─── SELECTION ───

To rank the individual stationary point sources with the largest ambient sulfate impact at receptors, it proved useful to structure modeling input files in a way such that a single source’s impacts could be distinguished separately from all others. Post-processing routines available for use with CALPUFF output (CALSUM) allow individual output files to be combined into composite output files providing combined impacts at the receptors. This post-processing works properly if there is compatibility between the model results running all sources together with summing the model results from many individual source runs. For the sulfur chemistry involved, this assumption is entirely reasonable. Although nitrogen chemistry does not prove so amenable to this assumption, there are ways to post-process the results to obtain more realistic partitioning of nitrogen compounds predicted. As previously mentioned, the primary objective of the Vermont modeling study is to evaluate sources of sulfur emissions and their influence on ambient sulfate concentrations at Class I areas, therefore we were not so concerned about the predictions for ambient nitrogen at these receptors. While sulfur will utilize available ammonia preferentially, leaving only excess ammonia available for nitrogen reactions, sensitivity runs using an assumed background ammonia concentration of 1 ppb for all 12 months of year did not show any significant difference in the sulfate modeled when sources were run together versus when they were run individually.

─── MATERIAL PROVIDED ───

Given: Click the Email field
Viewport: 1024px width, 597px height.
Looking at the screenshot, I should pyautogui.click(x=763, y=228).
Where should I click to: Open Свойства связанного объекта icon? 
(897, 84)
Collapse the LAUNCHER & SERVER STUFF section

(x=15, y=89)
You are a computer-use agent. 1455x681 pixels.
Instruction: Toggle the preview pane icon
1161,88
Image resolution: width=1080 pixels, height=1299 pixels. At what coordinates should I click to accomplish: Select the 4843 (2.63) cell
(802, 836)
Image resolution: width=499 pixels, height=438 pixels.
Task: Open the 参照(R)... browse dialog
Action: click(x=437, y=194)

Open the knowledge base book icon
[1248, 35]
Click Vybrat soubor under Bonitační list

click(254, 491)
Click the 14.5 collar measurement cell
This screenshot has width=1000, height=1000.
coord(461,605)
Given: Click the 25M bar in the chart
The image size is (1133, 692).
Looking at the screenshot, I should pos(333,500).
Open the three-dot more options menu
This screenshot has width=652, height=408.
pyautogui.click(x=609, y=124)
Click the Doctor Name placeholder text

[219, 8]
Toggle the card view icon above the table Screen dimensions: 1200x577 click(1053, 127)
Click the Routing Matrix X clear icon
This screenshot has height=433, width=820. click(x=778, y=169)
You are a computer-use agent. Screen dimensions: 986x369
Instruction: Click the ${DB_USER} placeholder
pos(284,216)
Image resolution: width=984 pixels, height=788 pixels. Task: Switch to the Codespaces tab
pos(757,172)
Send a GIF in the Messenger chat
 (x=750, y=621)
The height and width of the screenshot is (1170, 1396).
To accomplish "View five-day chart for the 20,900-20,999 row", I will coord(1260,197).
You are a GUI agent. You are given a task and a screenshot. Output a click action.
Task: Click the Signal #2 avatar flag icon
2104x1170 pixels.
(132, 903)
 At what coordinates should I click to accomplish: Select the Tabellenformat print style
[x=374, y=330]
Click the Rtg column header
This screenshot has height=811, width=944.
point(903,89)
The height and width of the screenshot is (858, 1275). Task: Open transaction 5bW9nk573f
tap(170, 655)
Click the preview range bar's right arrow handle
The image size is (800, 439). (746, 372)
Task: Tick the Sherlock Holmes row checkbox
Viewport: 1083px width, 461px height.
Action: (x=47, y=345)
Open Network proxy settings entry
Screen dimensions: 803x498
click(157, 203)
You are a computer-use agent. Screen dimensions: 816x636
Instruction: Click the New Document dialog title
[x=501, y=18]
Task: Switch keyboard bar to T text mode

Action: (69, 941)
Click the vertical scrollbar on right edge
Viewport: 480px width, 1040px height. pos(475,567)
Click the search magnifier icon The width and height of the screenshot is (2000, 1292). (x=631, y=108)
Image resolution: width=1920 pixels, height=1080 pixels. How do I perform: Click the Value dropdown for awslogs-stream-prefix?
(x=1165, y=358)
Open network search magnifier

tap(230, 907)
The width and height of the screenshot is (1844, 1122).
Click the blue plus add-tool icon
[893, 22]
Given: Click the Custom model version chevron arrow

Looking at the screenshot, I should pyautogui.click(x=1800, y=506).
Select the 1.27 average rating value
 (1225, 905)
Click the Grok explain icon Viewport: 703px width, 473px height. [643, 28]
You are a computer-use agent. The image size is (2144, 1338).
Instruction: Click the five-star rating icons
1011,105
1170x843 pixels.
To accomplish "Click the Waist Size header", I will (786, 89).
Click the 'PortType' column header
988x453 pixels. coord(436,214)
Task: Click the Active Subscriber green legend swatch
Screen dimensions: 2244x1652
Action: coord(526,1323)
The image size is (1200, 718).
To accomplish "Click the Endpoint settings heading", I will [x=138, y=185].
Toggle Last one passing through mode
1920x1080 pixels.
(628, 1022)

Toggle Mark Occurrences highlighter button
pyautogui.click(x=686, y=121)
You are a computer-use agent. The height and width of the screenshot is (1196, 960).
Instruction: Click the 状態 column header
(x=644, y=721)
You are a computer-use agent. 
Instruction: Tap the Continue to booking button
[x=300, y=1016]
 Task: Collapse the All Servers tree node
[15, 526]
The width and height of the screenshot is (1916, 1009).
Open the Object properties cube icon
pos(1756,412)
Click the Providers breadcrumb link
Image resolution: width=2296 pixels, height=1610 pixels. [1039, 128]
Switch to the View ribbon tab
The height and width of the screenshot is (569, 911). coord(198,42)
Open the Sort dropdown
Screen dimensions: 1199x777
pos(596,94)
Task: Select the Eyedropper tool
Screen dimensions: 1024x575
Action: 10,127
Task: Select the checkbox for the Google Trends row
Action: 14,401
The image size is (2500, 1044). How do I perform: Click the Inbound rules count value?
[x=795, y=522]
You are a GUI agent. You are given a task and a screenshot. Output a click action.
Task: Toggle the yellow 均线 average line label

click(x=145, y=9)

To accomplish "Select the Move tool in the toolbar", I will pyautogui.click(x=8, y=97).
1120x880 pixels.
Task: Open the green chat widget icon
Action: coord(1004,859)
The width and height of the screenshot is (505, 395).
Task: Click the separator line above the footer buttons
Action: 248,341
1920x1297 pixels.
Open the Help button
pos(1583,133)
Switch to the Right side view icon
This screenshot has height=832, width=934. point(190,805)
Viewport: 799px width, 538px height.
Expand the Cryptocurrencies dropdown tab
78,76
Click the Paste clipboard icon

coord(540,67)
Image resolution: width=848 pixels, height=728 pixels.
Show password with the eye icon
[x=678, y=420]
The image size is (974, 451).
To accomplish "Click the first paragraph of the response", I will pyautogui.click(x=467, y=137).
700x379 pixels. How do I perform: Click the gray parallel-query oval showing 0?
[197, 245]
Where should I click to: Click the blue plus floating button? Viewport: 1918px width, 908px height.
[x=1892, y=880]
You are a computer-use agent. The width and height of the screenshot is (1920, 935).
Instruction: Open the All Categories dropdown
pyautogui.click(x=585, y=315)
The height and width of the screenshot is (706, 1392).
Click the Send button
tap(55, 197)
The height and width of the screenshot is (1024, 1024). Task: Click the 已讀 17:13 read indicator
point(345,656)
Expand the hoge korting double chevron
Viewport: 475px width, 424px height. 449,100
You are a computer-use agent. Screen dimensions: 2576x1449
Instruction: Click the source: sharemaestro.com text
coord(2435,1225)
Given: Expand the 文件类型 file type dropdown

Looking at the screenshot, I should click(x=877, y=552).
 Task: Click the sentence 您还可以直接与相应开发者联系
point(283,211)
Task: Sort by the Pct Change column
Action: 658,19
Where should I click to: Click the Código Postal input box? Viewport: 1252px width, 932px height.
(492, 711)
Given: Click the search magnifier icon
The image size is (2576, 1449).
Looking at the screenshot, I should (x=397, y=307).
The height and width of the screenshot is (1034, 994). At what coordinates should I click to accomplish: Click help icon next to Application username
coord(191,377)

───

ACTIONS TO TAKE =
a) Format the lines of the listing as a numbered list with blank lines omitted, starting with the line containing "The image size is (2500, 1044)." and continuing through the line containing "click(x=145, y=9)".
b) Pick up the passage on modeling sulfate impacts from point sources where it ends and keep writing.
The listing has no connection to the text on sulfate modeling.

ANSWERS FOR THIS EXERCISE =
a)
1. The image size is (2500, 1044). How do I perform: Click the Inbound rules count value?
2. [x=795, y=522]
3. You are a GUI agent. You are given a task and a screenshot. Output a click action.
4. Task: Toggle the yellow 均线 average line label
5. click(x=145, y=9)

b)
Sensitivity Runs Conducted Prior to Final Phase II Model Runs Prior to Phase II final runs, a relatively comprehensive sensitivity and validation
process was conducted examining several potential variations in CALPUFF input file assumptions about rate of conversion from gaseous sulfur dioxide to particulate sulfate forms. Sensitivity to diurnal variability in percent conversion rates was tested. In addition to these diurnal variability sensitivity runs, a single run was conducted which assumed only domain boundary conditions and no sources internal to the domain. This allowed us to test the sensitivity of results in various portions of the domain to background SO4 values transported into the domain and temporal changes in these.
Sensitivity runs were only conducted for the CEMS variable hourly emission EGUs modeled individually which were then summed to show combined impacts for the total of all 869 stack points. For Phase I modeling it had been concluded that running individual sources in separate CALPUFF runs and combining the results together using CALSUM processing routines provided by EarthTech (the developers of the CALPUFF system) was appropriate for the ambient sulfate assessment which is the primary objective of this VTDEC modeling work. The additional sensitivity runs conducted during Phase II did not change our conclusion in this regard.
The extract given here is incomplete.